▶ _Assignment_: All lines from the opening of the material up to and including the line with "You are a GUI" should be transcribed exactly, pictures excepted.

━━ Given data ━━

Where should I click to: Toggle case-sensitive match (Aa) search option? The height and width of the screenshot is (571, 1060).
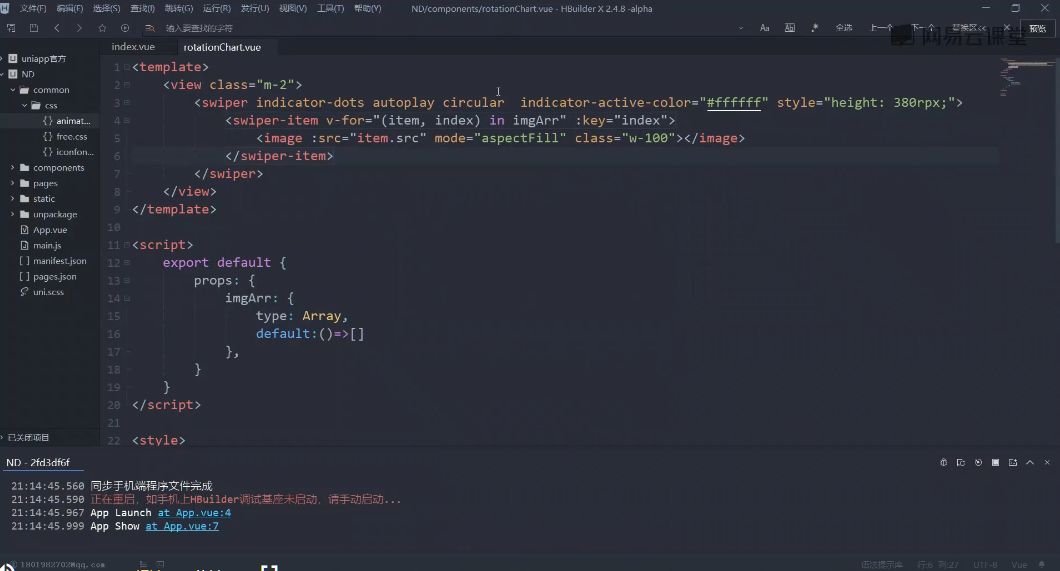pos(765,28)
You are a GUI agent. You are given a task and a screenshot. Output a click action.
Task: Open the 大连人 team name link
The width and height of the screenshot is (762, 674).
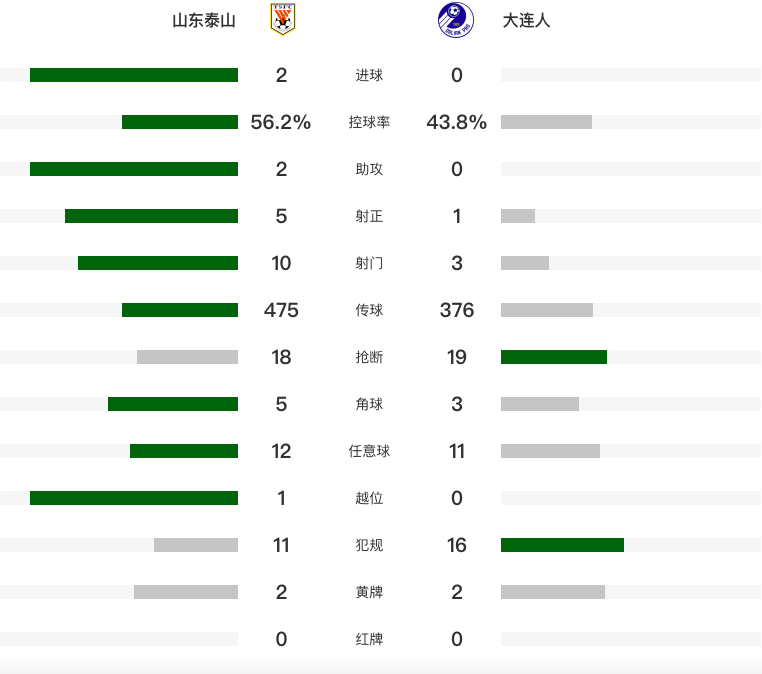(526, 21)
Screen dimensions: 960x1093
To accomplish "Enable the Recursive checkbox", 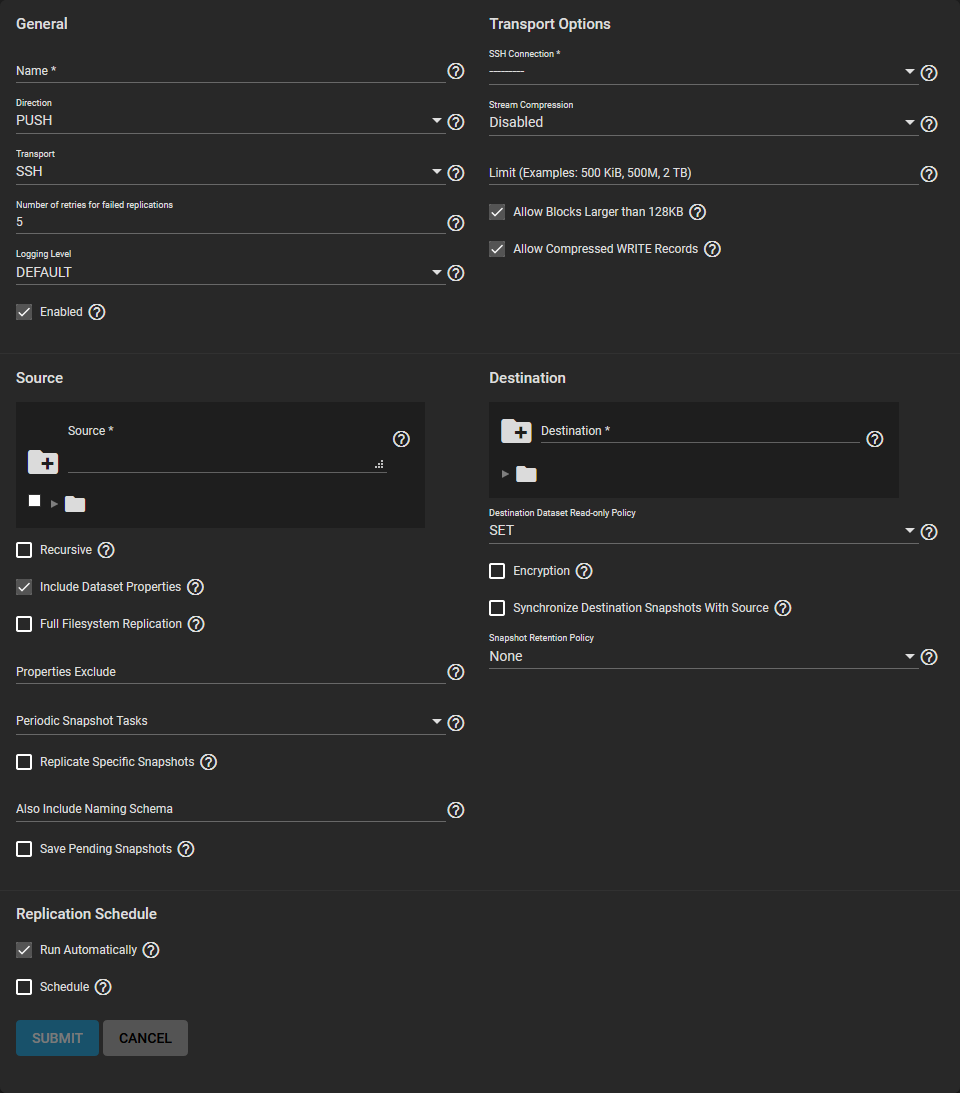I will click(24, 550).
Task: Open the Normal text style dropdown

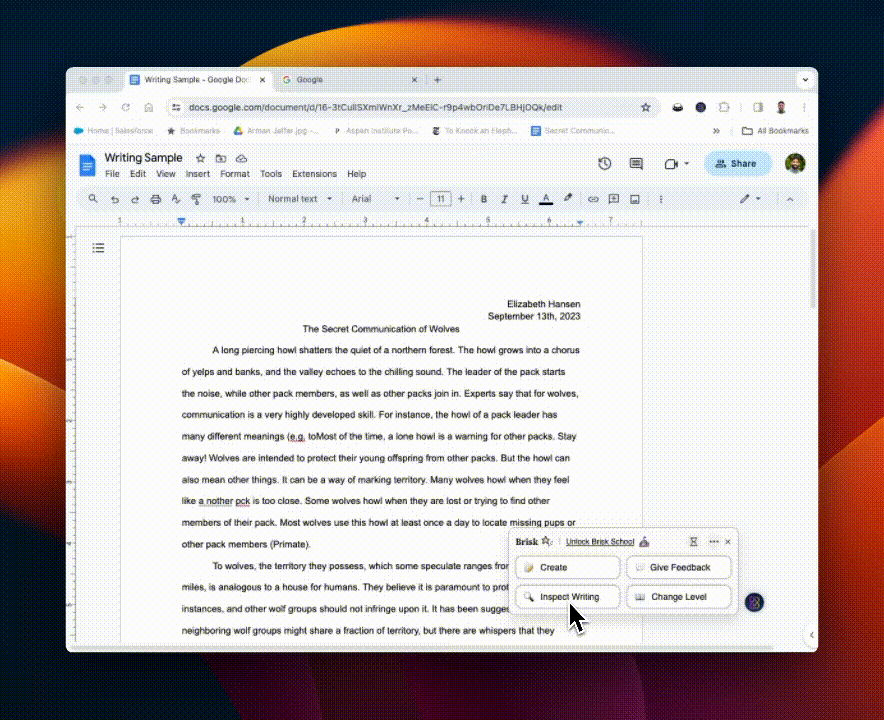Action: (x=297, y=199)
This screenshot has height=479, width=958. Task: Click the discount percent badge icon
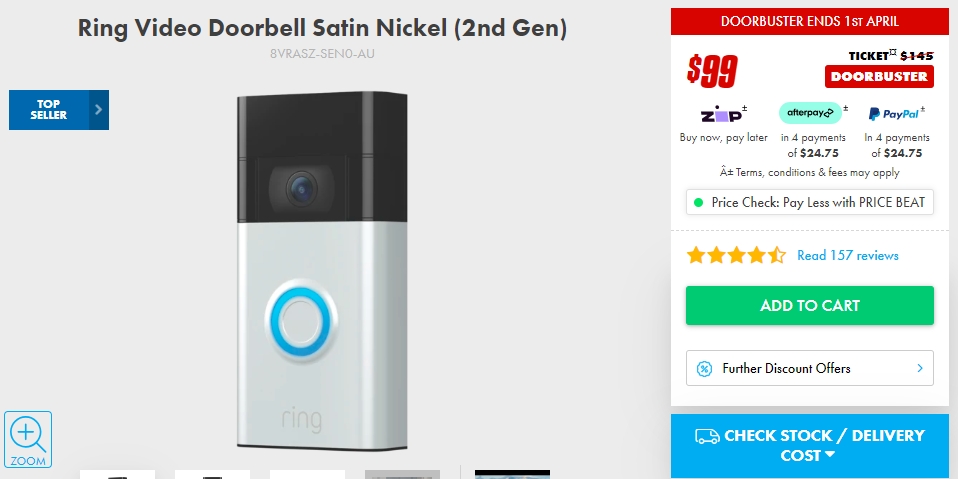coord(704,368)
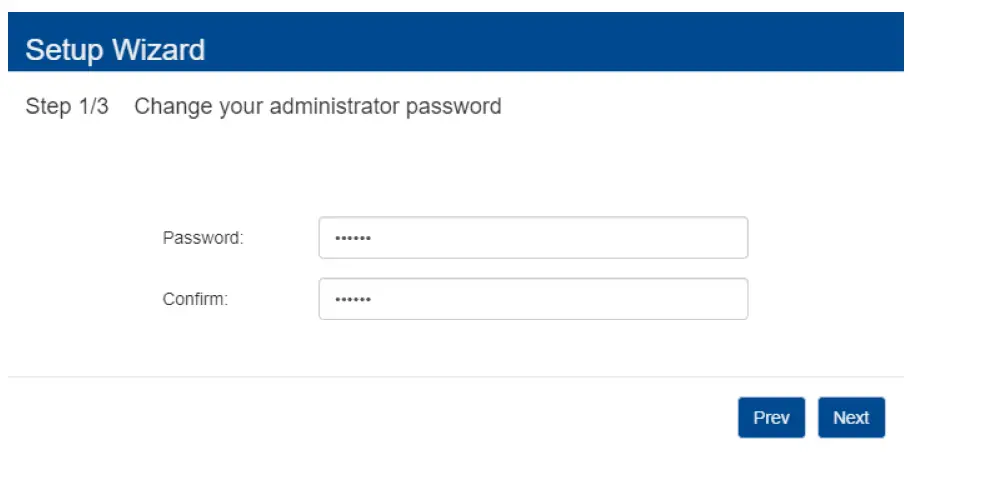
Task: Focus the Confirm input field
Action: pos(533,299)
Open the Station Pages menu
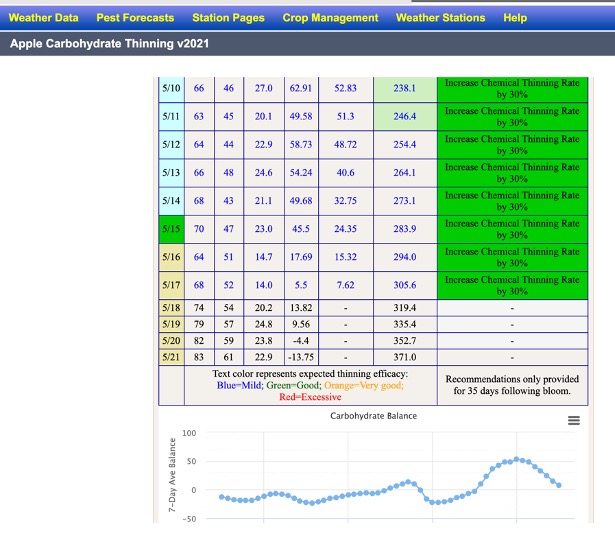This screenshot has width=615, height=540. pyautogui.click(x=228, y=18)
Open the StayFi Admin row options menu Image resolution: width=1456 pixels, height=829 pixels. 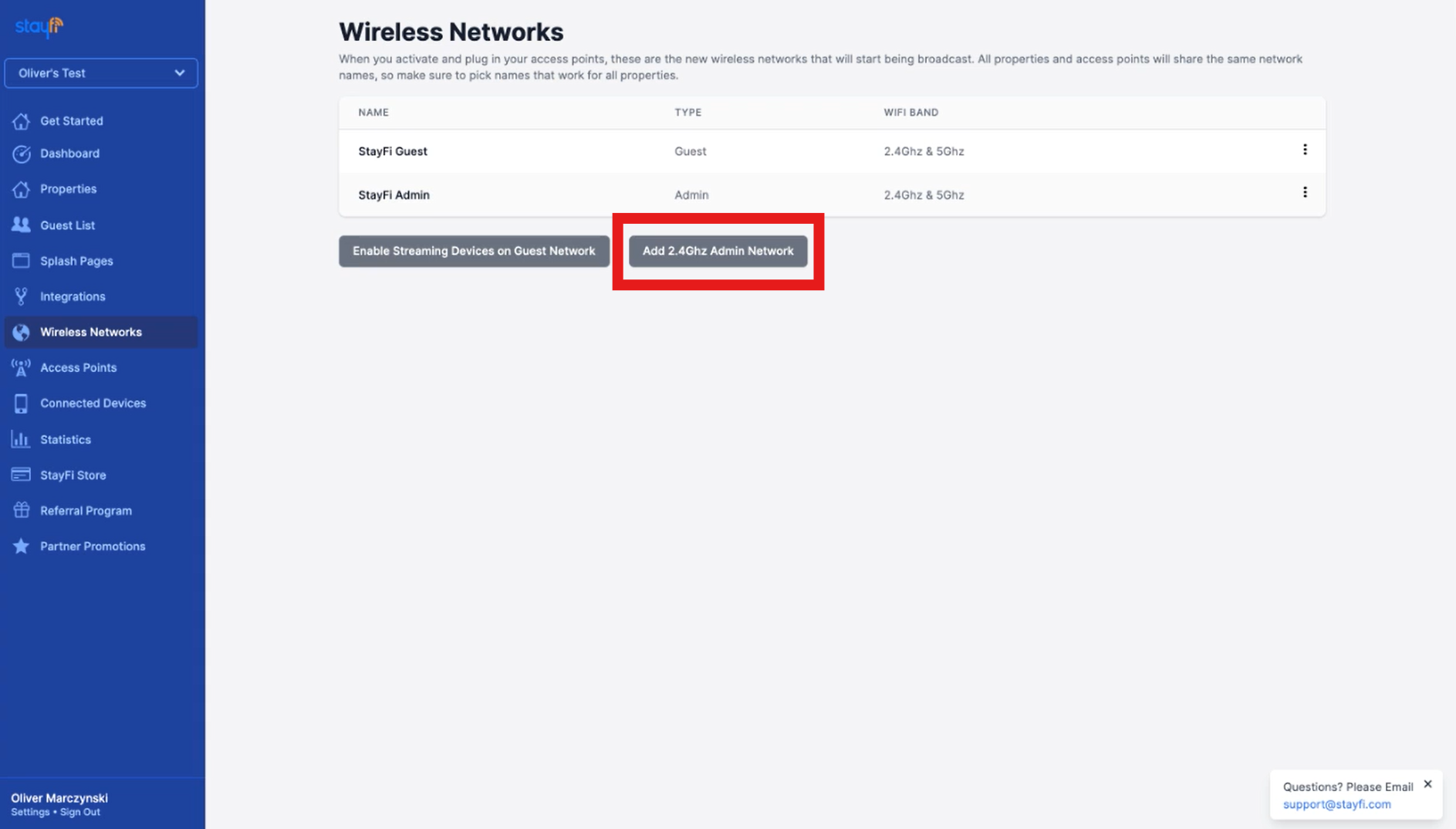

━━━

▶ _Output_:
Where should I click to: Toggle case-sensitive match (Aa) search option? The height and width of the screenshot is (571, 1060).
pos(765,28)
You are a GUI agent. You are given a task and a screenshot. Output a click action.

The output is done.